● Exercise brief
Output the lines of the entries below beginning at the one with "The height and width of the screenshot is (589, 1378)." and ending with the last, exactly as written and without pictures.

● Given data

--- --- ---

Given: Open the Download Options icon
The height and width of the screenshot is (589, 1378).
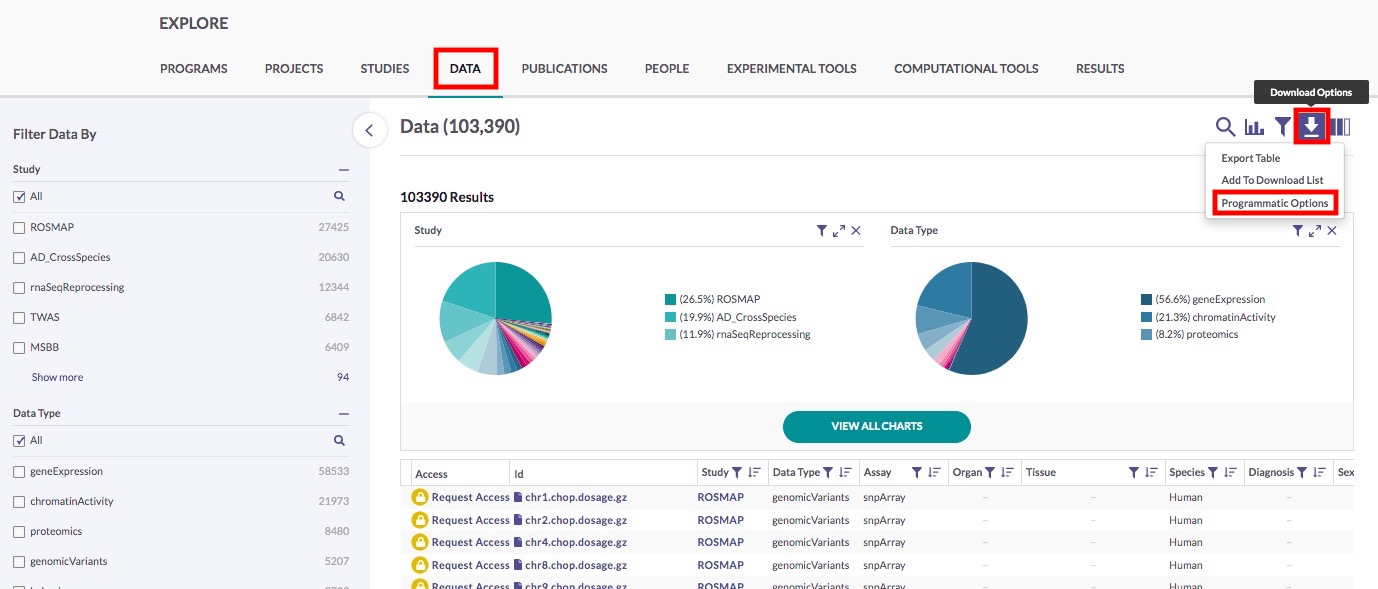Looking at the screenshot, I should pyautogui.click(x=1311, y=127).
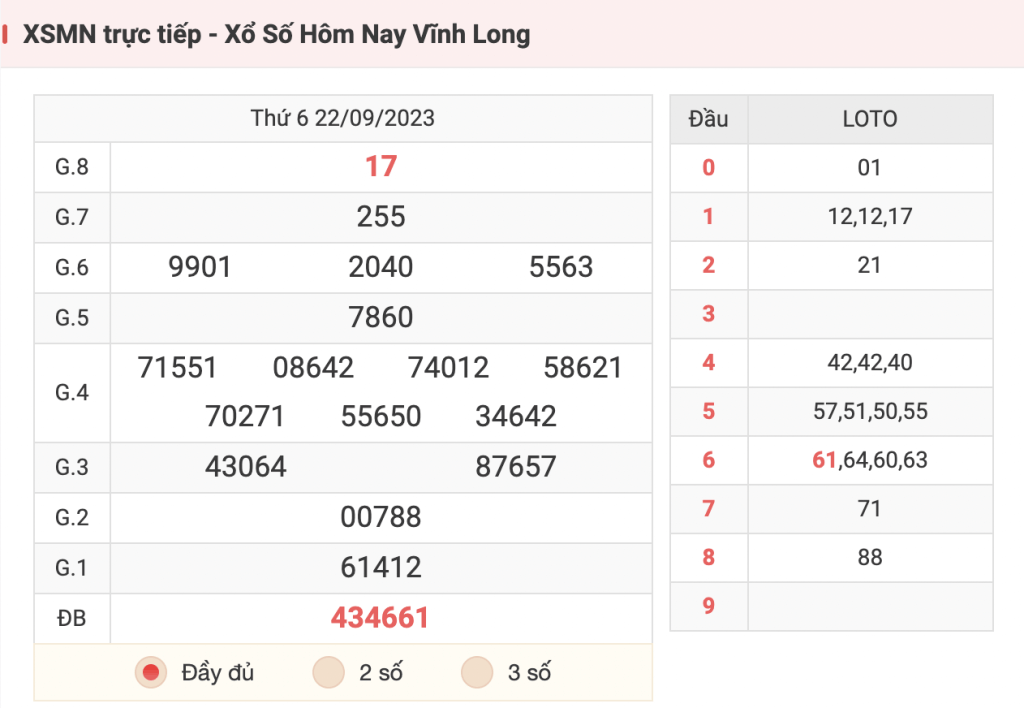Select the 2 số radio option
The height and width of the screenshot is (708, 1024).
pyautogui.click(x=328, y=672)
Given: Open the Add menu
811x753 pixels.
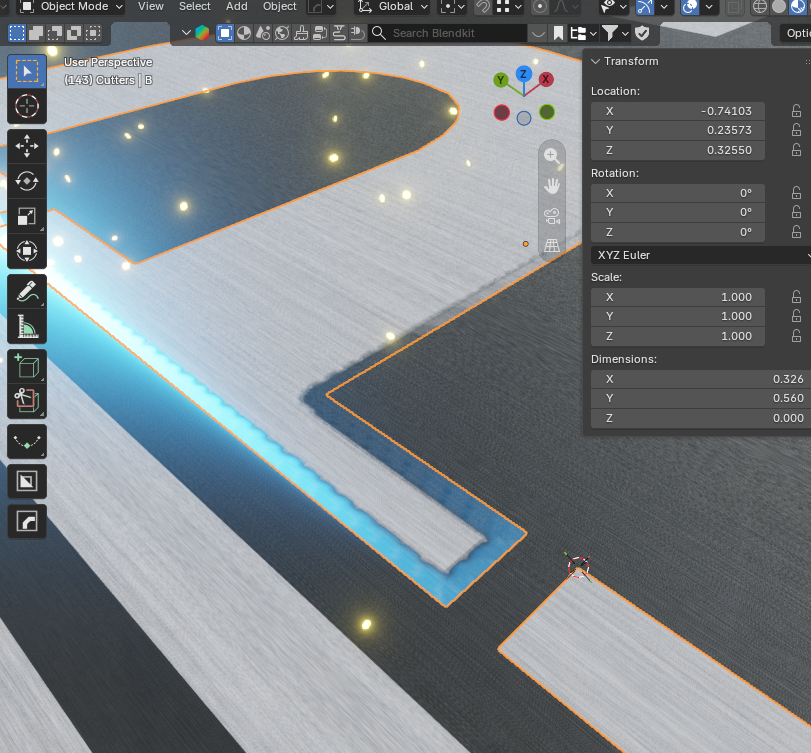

--- --- ---

● Output
The height and width of the screenshot is (589, 1378).
Looking at the screenshot, I should pyautogui.click(x=1311, y=127).
Select the 2 số radio option
The height and width of the screenshot is (708, 1024).
pyautogui.click(x=328, y=672)
Given: Open the Add menu
811x753 pixels.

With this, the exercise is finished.